Les salamalecs écartés, Krista Erickson confirme qu'elle n'a pas invité Margie Gillis (en duplex) à son émission pour lui témoigner son admiration. De but en blanc, elle lui demande: «Combien d'argent avez-vous touché en subventions dans votre carrière?» Réponse intriguée de Margie Gillis: «Je ne sais pas. Ces sommes sont publiques. Vous pouvez y avoir accès. Des experts comptables vérifient mes activités chaque année. J'ai eu beaucoup de chance d'être subventionnée à la fois par le Québec et par le Canada et j'en suis très reconnaissante.»

«Beaucoup de chance, en effet», rétorque Krista Erickson, le sourire en coin, pour que ceux qu'elle appelle constamment ses «amis» (les téléspectateurs) comprennent bien qu'elle ne mène pas une entrevue avec une danseuse dont ils ignorent probablement l'existence, mais un procès du système canadien de financement de la culture.

Chiffres à l'appui, la journaliste en mal de scandale dévoile que la Fondation de danse Margie Gillis, qui soutient plusieurs artistes ainsi que les activités de la danseuse partout dans le monde, a reçu 1,2 million de dollars de subventions depuis 1998 (soit moins de 100 000 $ par année).

«Pourquoi avez-vous besoin de subventions pour danser?» demande la journaliste, faussement candide, en mimant pour s'en moquer la gestuelle de Margie Gillis. «Parce que l'art, dans notre pays, n'est pas profitable», lui répond la danseuse, calme malgré les multiples provocations. «Pourquoi les contribuables devraient-ils subventionner quelque chose qui n'est pas profitable?» s'étonne la journaliste, comme si elle relevait une évidence.

Elle le dit en affichant clairement son mépris. Avec la logique comptable à courte vue de ceux qui ne trouvent aucun sens à l'art. Pourquoi 1,2 million de dollars de l'argent des contribuables pour que vous fassiez des gestes ridicules avec vos bras?

Pourquoi, vous dites? Parce que, sans financement public, il n'y aurait non seulement pas de danse contemporaine, mais pas de théâtre, de littérature, de musique, de télévision, tels qu'on les connaît au Canada. Même la télé privée, qui profite entre autres de crédits d'impôts, ne serait plus la même.

Se servant, hors contexte, d'une vidéo où Margie Gillis affirme trouver que notre société manque de compassion, la journaliste, qui coupe constamment la parole à son invitée, s'enflamme, en faisant un lien douteux avec la mort de soldats canadiens en Afghanistan (?!!). «Vous nous accusez de manquer de compassion alors que nous vous versons 1,2 million et que des soldats donnent leur vie pour leur pays...»
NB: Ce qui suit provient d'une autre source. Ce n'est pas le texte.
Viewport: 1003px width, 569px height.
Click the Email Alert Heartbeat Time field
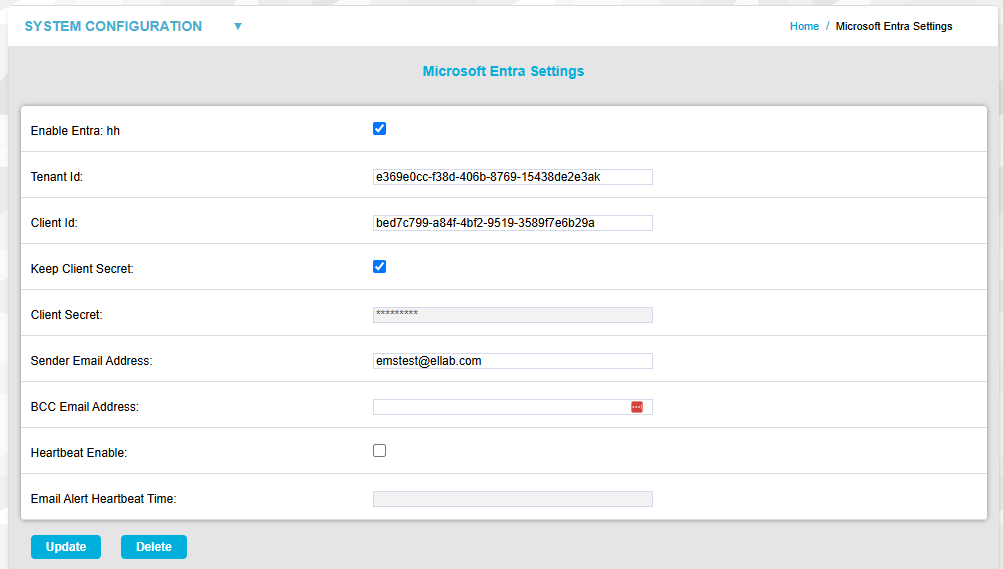512,499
Je me suis demandé à ce moment précis si Krista Erickson, dans son délire de sophismes, aurait mené le même type d'entrevue avec Don Cherry, qui ne rate jamais une occasion de rappeler son soutien à la guerre. Don Cherry qui, pour des commentaires souvent méprisants entre deux périodes de hockey, touche un salaire évalué à plus de 700 000 $ à la télévision publique (qui refuse de dévoiler le montant exact de son contrat).

Puis je me suis demandé, en raisonnant avec la même mauvaise foi que la journaliste, combien il faudrait d'années de financement public d'une fondation comme celle de Margie Gillis pour atteindre l'équivalent du prix des 65 avions de chasse F-35 que veut acheter le gouvernement canadien (de 15 à 30 milliards, selon les différentes estimations).
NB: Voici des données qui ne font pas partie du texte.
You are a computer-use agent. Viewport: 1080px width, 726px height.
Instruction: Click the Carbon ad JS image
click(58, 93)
Ce genre de menus détails n'intéresse pas Sun TV News. Mais 100 000 $ en moyenne par année pour soutenir les activités de l'une des danseuses les plus réputées du pays, et celles de plusieurs autres dans son sillon, voilà matière à scandale.

Pourquoi mener une entrevue serrée avec des politiciens qui doivent rendre des comptes à des électeurs sur des questions d'intérêt public quand on peut condamner publiquement une danseuse dont le «crime» est d'avoir été soutenue depuis 39 ans, selon les règles de l'art, par des organismes pourvoyeurs de subventions comme le Conseil des arts du Canada?

Devant tant de mauvaise foi, Margie Gillis est restée digne et posée, d'une grâce naturelle et d'un admirable sang-froid, rappelant à Krista Erickson que le salaire annuel d'un danseur au Canada est de 12 000 $. Pas assez pour lui inspirer la moindre compassion.